Making these points does not absolve the Houthis of their responsibility for grave violations of human rights in Yemen, including the humanitarian crisis caused by their ongoing siege of Taiz. CAAT re-emphasises the call for an international, impartial, and independent investigative mechanism to investigate violations of all  parties to the conflict. Such an investigation did exist up until 2021, when Saudi Arabia lobbied the Human Rights Council to end the mandate of the UN Group of Experts on Yemen who were conducting the investigations. This move clearly increased impunity for violations by all parties in Yemen, and if the Group of Experts was still investigating they could have provided a needed independent voice in the midst of the present UK-US campaign, and Houthi attacks in the Red Sea. 
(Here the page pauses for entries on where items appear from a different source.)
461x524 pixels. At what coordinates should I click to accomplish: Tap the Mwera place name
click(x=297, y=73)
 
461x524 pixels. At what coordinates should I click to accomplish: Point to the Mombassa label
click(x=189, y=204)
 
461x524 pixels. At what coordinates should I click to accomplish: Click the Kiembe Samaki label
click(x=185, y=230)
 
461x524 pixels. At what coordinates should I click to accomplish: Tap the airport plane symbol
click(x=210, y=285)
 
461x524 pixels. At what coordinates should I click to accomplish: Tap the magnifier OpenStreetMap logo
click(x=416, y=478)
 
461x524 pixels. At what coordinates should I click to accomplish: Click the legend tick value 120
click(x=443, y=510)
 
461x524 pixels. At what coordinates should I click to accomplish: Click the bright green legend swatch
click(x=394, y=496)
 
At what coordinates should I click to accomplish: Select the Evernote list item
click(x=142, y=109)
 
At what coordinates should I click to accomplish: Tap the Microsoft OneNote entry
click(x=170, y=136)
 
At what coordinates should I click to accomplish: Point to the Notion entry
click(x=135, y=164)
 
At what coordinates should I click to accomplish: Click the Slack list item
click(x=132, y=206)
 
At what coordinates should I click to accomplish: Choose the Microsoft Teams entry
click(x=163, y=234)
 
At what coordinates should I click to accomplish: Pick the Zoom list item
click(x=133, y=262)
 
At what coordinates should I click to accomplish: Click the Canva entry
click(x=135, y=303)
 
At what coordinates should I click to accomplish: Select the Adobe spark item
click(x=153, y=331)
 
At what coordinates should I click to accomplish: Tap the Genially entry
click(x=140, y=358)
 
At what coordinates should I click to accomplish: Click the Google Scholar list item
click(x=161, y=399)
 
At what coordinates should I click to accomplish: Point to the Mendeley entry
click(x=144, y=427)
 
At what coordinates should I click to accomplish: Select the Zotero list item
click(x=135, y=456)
Since the Hamas attack on 7th October and Israel’s ongoing genocide and bombardment of Gaza, there has been a resounding call globally, including in the UK, for an immediate and permanent ceasefire. In addition to the desperate need to end the suffering and killing of Palestinians, calls for a ceasefire are based on an understanding that a just and peaceful future for Palestinians and Israelis is being made impossible by repeated cycles of violence and catastrophic bombardments. 

The global calls for a ceasefire have emphasised not only that this horrific bombardment and genocide are a stain on our collective humanity, but that such indiscriminate violence is likely to contribute to an escalation in conflict across the Middle East and the world. We are now seeing such an escalation take place, including between Yemen, the US and the UK. 

CAAT has campaigned for the application of the law of armed conflict, to apply to everyone, everywhere as it was intended. Through our campaigning on ending arms exports to Saudi for use in Yemen, we have repeatedly highlighted that impunity for attacks against civilians in Yemen builds impunity for attacks everywhere. The selective application of international law is contributing to a human security threat across the world, as well as an existential threat to our humanity. Regional tensions must be resolved by peaceful means rather than a new round of bombing, threats and arms sales. We strongly urge the UK government to de-escalate this crisis through peaceful means including diplomatic channels, and support Yemen’s fragile peace process. We call for an immediate and permanent ceasefire in Gaza.